Introduction:
Tuberculosis (TB) is in the top 10 global causes of death, with an estimated 10 million new cases, 1.2 million deaths among HIV-negative individuals and 251,000 deaths among HIV-positive individuals in 2018 (World Health Organization (WHO), 2019). The global burden of TB is unequally distributed, disproportionately affecting low- and middle-income countries particularly in Africa and Asia. One of the barriers to the effective treatment of TB are the adverse drug reactions experienced by patients on anti-TB medications, with one of the most common being drug-induced liver injury (DILI) (Saukkonen et al. , 2006). Three of the four first line drugs used in the treatment of TB - isoniazid, rifampicin and pyrazinamide - are potentially hepatotoxic (Girling, 1977). The estimate of the incidence of DILI in individuals undergoing anti-TB treatment for active TB varies from 2 to 33% depending on the cohort studied, drug regimen used, monitoring and reporting practices (Saukkonen et al. , 2006; Tostmann et al. , 2008; Ramappa and Aithal, 2013). Individuals who experience DILI often need to stop treatment and, if clinically indicated, recommence once liver function tests (LFTs) return to normal. However, for some individuals re-exposure to the same drugs leads to reoccurrence of DILI (Metushi, Uetrecht and Phillips, 2016), and for others liver injury progresses even after treatment has stopped (Hassan et al. , 2015). Therefore, there is an unmet clinical need for new tools to improve the safety of this essential antimicrobial treatment.

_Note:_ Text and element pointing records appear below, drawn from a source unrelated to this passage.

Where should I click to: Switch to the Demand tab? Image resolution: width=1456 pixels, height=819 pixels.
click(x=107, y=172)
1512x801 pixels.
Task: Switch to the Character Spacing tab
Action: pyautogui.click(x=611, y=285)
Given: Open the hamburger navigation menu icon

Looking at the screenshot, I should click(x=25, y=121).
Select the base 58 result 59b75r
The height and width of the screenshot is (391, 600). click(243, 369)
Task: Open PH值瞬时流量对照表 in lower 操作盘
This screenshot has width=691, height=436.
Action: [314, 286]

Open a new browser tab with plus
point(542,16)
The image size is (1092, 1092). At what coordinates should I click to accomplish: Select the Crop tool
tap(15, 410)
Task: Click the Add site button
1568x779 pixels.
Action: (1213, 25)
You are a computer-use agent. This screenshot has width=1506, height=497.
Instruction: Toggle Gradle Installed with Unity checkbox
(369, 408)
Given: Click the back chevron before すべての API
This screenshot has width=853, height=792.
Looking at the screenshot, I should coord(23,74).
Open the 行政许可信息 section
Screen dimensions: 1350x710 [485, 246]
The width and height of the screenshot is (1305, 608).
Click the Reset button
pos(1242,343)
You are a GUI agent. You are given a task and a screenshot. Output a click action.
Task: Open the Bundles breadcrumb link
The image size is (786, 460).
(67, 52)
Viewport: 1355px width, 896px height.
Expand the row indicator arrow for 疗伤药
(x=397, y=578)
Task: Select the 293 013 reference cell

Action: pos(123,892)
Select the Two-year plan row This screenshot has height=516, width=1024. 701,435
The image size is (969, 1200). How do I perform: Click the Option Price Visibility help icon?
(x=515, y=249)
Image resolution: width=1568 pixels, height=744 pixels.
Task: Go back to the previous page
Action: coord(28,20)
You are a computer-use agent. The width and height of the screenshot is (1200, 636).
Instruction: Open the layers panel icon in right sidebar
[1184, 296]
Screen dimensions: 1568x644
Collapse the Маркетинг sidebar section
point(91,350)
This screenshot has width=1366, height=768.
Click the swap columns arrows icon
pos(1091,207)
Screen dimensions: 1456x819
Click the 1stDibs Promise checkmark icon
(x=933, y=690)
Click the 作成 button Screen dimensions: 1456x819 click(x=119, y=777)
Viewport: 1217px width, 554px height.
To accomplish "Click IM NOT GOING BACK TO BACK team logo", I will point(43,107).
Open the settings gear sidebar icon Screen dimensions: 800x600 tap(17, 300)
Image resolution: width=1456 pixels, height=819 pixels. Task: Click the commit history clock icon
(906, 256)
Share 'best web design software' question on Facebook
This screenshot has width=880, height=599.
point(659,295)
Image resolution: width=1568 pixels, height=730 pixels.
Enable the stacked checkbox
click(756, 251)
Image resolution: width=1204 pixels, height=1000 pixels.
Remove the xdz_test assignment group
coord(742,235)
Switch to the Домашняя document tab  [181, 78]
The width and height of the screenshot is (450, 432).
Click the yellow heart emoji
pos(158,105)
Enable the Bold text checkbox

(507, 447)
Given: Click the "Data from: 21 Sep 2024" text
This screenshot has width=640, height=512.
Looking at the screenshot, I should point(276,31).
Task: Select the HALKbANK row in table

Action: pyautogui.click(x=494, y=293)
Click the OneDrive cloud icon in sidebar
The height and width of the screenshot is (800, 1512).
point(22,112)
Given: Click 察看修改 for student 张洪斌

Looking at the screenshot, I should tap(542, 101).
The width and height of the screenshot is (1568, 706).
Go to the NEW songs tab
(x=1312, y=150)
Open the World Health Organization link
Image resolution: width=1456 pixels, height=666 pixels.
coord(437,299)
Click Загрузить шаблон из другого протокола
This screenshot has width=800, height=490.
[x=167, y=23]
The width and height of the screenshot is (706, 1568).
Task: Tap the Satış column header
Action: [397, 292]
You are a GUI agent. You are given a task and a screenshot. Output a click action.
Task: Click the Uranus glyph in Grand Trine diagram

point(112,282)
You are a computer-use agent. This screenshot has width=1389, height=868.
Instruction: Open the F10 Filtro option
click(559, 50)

Diagnosis of DILI relies on LFTs, with alanine aminotransferase (ALT) activity considered one of the gold standards for determining liver injury. The DILI Expert Working Group defines DILI as ≥ 3 x upper limit of normal (ULN) of ALT in the presence of symptoms, or ≥ 5 x ULN ALT in the absence of symptoms (Aithal et al. , 2011). Although ALT is currently the gold standard for determining DILI there are issues associated with its use. ALT is not specific to the liver and can provide false positive results, with elevations in ALT occurring after muscular damage following exercise (Pettersson et al. , 2008) or subsequent to a myocardial infarction (LaDue and Wroblewski, 1955). Furthermore, elevations in ALT are not specific to DILI (Senior, 2012) and can occur due to metabolic perturbations (Hanley et al. , 2004; Sattar et al. , 2004). In paracetamol-overdose DILI there is a delay between insult to the liver and rise in ALT (Antoine and Dear, 2016), meaning ALT is not optimal as a biomarker of DILI in this context. To address these challenges recent work has identified novel biomarkers capable of diagnosing, and in some cases predicting DILI.
MicroRNAs (miRNAs) are small non-coding RNAs which regulate post-transcriptional gene expression. MiR-122 is a 22-nucleotide microRNA which is highly expressed in, and highly specific for, the liver, with little to no expression in other tissues. In liver injury, miR-122 is released from necrotic hepatocytes, resulting in elevated miR-122 concentrations in the bloodstream (Wang et al. , 2009). Cytokeratin-18 (K18) is an intermediate filament protein responsible for maintaining the cytoskeletal structure in the liver and other epithelial cells and is reported to make up 5% of the liver’s total protein content (Adebayo, Mookerjee and Jalan, 2012). K18 is a mechanistic biomarker of liver injury, providing information on the pattern of cell death. In apoptosis, the release of a caspase-cleaved form of K18 (cc-K18) is an early event during cellular structural rearrangement (Caulín, Salvesen and Oshima, 1997). Whereas, in necrosis, the full-length form of K18 (FL-K18) is passively released upon cell death (Caulín, Salvesen and Oshima, 1997). MiR-122 and K18 are able to predict DILI in patients who overdose on paracetamol earlier than standard LFTs (Antoine et al. , 2013; Dear et al. , 2018) and provides enhanced hepatic specificity over other biomarkers (Vliegenthartet al. , 2015). Both novel biomarkers have regulatory support from the US FDA as biomarkers for DILI (Food and Drug Administration Centre for Drug Evaluation and Research, 2016), although to date their development has been largely limited to testing in Western populations.
The aim of this study was to explore the properties of miR-122 and K18 in relevant European and African patients with mycobacterial infection (with and without HIV co-infection). Specifically, our aims were to determine whether the infective disease process and routine management with anti-TB medicines affect these biomarkers in the absence of DILI and to characterise how miR-122 and K18 change in relation to ALT and in cases of DILI.